There were a lot of entries for the limerick competition and mine was not placed, but my essay earned a third place. When I sat down to write I surprised myself. I could not think of who I would most like to meet that I felt I could make into an interesting essay, except . . .
Could I—through meeting myself—understand these confusions and learn how they could be worked out? What is it about a turn of phrase that causes irritation? Why is it that a certain manner of being produces a less than friendly response? What am I projecting that is different to my intention? If I met myself I could see how that functioned.
I think that somehow it would have to be arranged that I was meeting myself without knowing that it was me. I guess I would have to be in disguise . . . and yet, would I recognise myself anyway? Photographs reveal so many different angles of my image, but would I recognise myself in person? I see myself in the mirror every day but a mirror image is not the same as face-on. I have only seen myself on video a few times and found that to be quite surprising – I moved differently to how I imagined. The reality of anyone’s appearance is far deeper than a momentary captured image, so my glances in the mirror cannot truly tell me what I look like. Recently I was going through old photographs of myself in my teens and twenties. I now feel that I looked rather delightful, and yet at that time I had thought myself to be fat and ugly.

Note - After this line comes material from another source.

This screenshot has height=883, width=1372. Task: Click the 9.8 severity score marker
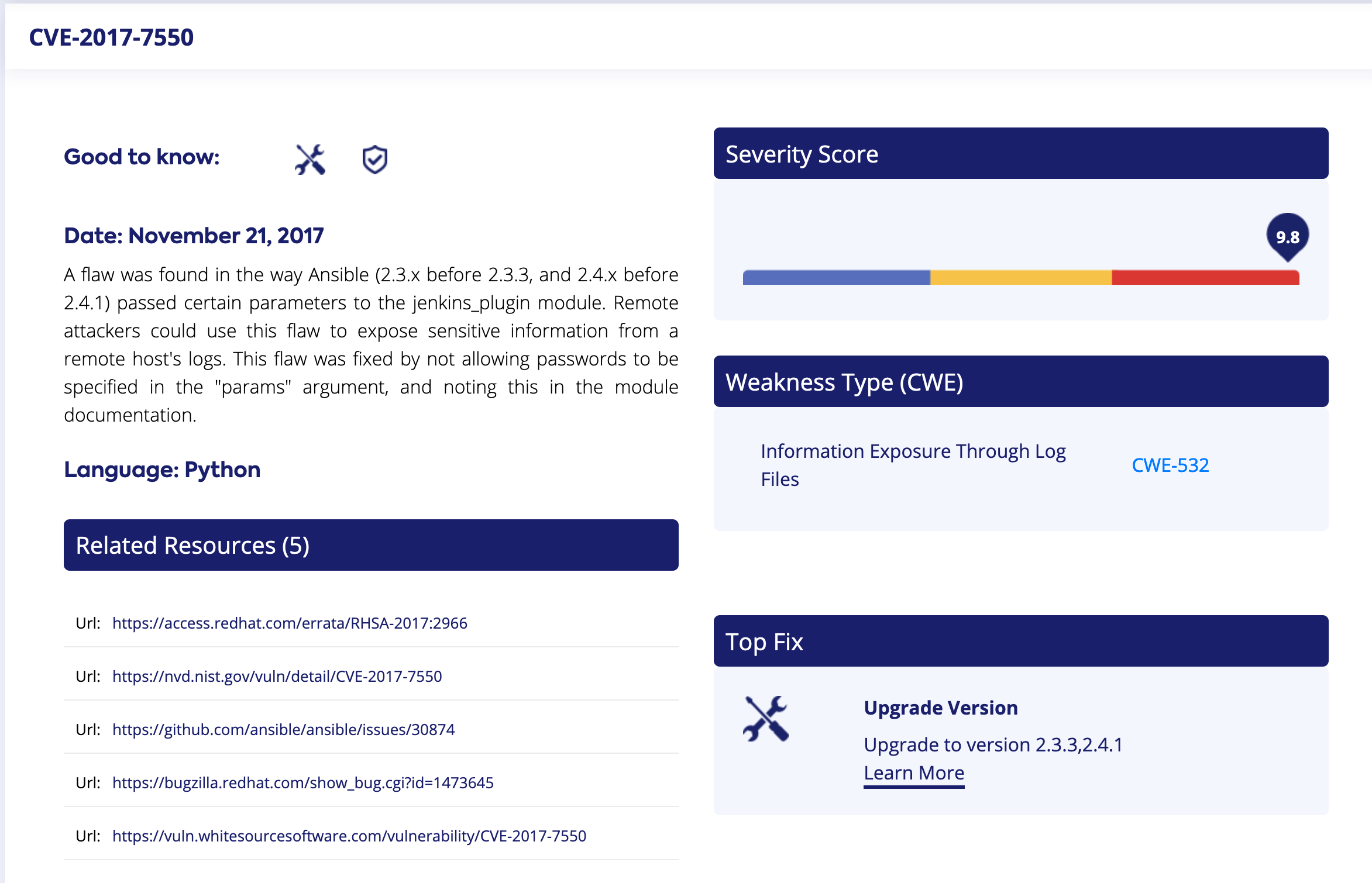[1287, 236]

I can imagine a number of advantages to the experience of meeting myself. Through getting to know my alternative me I could find out whether I liked myself. Am I fun and interesting to spend time with? Do I dominate a conversation or join in too little? Am I friendly and warm? Certainly I have my own ideas about the type of person I am, but viewed from the inside it is difficult to be objective. If I discovered that I did not appear to be a warm or welcoming person on first encounter, this would give me the opportunity to change. The things that I didn’t like, I could note for future reference and see how I could work on them.
I think, in the end, it is a bad idea. The only way to know whether I am the person I want to be, is to be aware of the reflections I receive from others, and to be able to recognise when that reflection is open or closed. Open reflections arise from people who are receptive to experiencing the me-ness of me. Closed reflections arise when something gets in the way of receptivity so that the reflection bounces off a preconception or prejudice. If I were to meet myself, the copy-me would still carry my baggage of preconceptions and prejudice, so my doppelgänger would not offer a more objective view of me than I currently experience.
So . . . let’s start again . . . the person I would most like to meet is YOU! And I promise to be as receptive to you as possible and reflect you as warmly and openly as possible, so that you like the you that you see through me!